▸ Set task: Copy out the rows below verbatim, beginning with the line that contains "Switch to the 房源库" and ending after the line that contains "pyautogui.click(x=503, y=399)".

▸ Record extracts:
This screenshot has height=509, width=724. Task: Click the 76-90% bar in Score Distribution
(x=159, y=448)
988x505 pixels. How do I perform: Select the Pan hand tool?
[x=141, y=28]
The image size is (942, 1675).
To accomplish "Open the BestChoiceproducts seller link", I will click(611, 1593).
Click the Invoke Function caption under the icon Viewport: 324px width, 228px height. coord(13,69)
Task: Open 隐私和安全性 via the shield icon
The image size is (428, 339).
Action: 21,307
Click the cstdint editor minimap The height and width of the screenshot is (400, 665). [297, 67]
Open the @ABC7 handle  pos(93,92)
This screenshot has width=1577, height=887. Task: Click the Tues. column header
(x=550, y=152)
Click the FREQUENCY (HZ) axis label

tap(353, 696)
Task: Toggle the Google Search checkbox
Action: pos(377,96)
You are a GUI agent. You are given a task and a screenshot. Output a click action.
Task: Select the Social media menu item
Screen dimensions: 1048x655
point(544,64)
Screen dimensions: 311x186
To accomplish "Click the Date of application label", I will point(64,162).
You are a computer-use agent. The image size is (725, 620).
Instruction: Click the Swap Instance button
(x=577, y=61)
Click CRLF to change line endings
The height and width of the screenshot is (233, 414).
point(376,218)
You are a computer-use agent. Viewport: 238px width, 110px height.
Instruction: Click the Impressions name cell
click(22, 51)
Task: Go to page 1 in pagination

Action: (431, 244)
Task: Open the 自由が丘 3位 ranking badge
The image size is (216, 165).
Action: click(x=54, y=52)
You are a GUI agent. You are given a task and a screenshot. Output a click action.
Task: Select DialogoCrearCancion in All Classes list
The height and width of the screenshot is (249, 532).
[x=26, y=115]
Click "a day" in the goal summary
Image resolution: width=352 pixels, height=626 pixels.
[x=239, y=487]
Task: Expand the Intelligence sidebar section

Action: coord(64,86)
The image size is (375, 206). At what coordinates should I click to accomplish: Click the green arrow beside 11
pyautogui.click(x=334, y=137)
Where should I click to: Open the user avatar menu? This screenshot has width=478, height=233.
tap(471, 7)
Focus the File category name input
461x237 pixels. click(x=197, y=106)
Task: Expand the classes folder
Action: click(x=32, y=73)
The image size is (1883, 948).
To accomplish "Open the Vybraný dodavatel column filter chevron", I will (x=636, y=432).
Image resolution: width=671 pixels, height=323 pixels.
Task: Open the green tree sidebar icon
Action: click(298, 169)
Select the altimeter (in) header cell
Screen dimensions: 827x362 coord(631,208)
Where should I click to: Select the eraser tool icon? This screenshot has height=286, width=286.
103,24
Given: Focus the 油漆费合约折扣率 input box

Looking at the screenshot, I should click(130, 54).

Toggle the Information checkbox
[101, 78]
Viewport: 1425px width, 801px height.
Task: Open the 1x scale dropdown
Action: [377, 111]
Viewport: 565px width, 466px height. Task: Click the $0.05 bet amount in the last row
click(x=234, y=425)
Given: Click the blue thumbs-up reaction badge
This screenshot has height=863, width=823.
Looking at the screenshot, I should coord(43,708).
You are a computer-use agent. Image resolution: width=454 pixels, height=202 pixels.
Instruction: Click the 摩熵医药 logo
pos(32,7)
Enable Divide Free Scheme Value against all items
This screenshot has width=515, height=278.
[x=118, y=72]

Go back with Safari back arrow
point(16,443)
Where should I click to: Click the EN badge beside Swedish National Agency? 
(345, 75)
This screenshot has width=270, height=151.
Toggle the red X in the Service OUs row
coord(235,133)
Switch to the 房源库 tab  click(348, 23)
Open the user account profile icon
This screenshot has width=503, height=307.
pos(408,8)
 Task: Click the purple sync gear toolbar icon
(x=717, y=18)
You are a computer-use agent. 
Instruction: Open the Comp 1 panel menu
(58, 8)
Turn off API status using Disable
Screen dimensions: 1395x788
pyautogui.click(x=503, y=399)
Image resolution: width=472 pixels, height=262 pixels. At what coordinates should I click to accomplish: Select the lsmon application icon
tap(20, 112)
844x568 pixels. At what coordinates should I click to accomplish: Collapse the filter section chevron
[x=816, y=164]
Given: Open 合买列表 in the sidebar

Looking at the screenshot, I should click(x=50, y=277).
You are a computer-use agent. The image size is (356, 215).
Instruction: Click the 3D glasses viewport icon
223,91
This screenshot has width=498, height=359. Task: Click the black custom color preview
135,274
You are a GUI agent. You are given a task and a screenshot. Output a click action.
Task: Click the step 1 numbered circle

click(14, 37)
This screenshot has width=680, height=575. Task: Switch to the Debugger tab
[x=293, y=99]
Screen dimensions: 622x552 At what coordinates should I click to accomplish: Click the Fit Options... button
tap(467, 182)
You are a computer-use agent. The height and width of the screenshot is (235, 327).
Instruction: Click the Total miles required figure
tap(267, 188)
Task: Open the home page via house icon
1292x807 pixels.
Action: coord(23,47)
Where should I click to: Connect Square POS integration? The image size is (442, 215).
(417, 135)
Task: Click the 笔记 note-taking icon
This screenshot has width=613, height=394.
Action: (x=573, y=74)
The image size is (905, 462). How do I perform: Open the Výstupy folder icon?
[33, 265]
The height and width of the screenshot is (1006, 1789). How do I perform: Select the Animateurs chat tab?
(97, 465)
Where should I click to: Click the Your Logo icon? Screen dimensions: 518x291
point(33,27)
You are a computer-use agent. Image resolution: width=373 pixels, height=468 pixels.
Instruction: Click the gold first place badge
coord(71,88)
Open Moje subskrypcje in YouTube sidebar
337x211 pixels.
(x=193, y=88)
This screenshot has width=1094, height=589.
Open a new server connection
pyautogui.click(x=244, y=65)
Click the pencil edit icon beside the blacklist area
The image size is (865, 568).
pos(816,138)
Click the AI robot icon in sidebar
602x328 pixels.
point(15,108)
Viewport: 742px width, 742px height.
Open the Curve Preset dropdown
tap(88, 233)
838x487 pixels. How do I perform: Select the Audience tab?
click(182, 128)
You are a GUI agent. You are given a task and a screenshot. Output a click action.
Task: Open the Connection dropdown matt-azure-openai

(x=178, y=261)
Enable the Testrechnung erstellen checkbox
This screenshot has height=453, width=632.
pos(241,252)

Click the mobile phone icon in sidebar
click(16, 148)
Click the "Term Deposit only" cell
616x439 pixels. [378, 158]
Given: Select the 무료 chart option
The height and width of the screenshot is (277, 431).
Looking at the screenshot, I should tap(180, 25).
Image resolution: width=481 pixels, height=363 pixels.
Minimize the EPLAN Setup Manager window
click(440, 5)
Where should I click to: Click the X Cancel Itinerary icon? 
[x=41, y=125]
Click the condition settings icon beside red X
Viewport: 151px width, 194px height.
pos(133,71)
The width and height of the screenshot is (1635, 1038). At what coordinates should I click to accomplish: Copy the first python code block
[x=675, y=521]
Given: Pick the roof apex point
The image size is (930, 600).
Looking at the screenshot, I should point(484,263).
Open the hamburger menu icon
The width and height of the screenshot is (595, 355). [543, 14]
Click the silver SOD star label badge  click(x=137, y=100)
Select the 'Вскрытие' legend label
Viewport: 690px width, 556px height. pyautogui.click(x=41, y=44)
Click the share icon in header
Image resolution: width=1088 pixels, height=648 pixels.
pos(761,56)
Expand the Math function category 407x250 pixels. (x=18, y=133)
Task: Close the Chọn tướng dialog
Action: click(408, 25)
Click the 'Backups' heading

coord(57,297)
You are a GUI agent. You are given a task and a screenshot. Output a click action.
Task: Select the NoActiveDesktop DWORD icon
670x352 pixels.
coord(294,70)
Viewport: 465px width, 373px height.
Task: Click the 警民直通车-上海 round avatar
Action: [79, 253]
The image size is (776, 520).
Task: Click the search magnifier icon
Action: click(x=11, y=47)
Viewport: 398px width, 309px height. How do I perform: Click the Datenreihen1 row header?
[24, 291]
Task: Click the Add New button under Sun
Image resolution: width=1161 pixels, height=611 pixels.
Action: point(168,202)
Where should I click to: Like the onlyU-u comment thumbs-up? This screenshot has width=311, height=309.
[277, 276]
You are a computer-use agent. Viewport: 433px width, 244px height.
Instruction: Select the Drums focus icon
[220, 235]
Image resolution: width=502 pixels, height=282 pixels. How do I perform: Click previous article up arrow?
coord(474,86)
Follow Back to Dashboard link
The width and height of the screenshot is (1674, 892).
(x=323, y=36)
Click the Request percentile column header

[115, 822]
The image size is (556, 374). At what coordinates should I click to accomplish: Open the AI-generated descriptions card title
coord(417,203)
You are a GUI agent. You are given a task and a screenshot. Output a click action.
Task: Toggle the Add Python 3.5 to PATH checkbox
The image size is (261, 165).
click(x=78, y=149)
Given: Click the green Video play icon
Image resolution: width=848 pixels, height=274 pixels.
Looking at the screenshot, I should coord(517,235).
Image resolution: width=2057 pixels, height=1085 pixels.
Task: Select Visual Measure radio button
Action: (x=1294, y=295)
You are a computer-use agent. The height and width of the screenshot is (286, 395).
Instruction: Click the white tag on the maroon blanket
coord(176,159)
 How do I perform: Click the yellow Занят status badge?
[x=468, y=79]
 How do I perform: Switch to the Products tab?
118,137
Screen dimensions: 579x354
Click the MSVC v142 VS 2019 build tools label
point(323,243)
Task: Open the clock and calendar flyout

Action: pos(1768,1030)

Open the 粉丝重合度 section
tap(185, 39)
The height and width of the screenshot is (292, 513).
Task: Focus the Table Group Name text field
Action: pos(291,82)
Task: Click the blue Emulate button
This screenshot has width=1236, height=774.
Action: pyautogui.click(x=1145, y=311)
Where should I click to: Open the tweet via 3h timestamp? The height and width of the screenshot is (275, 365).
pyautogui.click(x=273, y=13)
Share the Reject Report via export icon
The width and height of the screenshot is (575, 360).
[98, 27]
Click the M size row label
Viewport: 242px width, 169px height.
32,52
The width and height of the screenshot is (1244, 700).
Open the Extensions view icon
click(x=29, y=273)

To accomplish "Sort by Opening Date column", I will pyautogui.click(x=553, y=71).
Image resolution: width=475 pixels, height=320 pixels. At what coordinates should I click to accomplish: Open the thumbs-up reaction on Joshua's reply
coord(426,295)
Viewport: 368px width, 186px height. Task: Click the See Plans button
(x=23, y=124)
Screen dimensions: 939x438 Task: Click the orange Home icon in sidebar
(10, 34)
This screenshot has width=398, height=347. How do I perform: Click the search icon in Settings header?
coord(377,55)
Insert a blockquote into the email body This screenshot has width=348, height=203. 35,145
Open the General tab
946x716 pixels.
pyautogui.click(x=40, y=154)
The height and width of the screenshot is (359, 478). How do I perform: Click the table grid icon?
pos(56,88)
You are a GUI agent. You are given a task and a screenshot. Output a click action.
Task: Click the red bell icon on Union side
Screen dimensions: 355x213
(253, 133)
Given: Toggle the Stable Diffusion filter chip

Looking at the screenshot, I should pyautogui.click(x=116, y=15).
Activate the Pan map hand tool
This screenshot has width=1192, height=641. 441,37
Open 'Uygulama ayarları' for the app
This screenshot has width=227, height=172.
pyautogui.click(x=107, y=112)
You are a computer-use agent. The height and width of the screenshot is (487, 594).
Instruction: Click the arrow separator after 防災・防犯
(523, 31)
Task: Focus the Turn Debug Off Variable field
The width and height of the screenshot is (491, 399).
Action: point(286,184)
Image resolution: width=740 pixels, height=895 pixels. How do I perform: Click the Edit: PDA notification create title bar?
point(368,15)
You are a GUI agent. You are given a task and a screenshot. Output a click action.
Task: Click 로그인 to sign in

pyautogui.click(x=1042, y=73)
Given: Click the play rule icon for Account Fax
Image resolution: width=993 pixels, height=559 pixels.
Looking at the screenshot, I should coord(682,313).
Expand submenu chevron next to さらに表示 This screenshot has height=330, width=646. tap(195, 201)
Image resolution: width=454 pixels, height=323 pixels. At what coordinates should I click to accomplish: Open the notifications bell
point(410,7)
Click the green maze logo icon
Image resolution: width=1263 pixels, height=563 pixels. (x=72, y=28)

▸ Full response:
Switch to the 房源库 tab  click(348, 23)
Open the user account profile icon
This screenshot has width=503, height=307.
pos(408,8)
 Task: Click the purple sync gear toolbar icon
(x=717, y=18)
You are a computer-use agent. 
Instruction: Open the Comp 1 panel menu
(58, 8)
Turn off API status using Disable
Screen dimensions: 1395x788
pyautogui.click(x=503, y=399)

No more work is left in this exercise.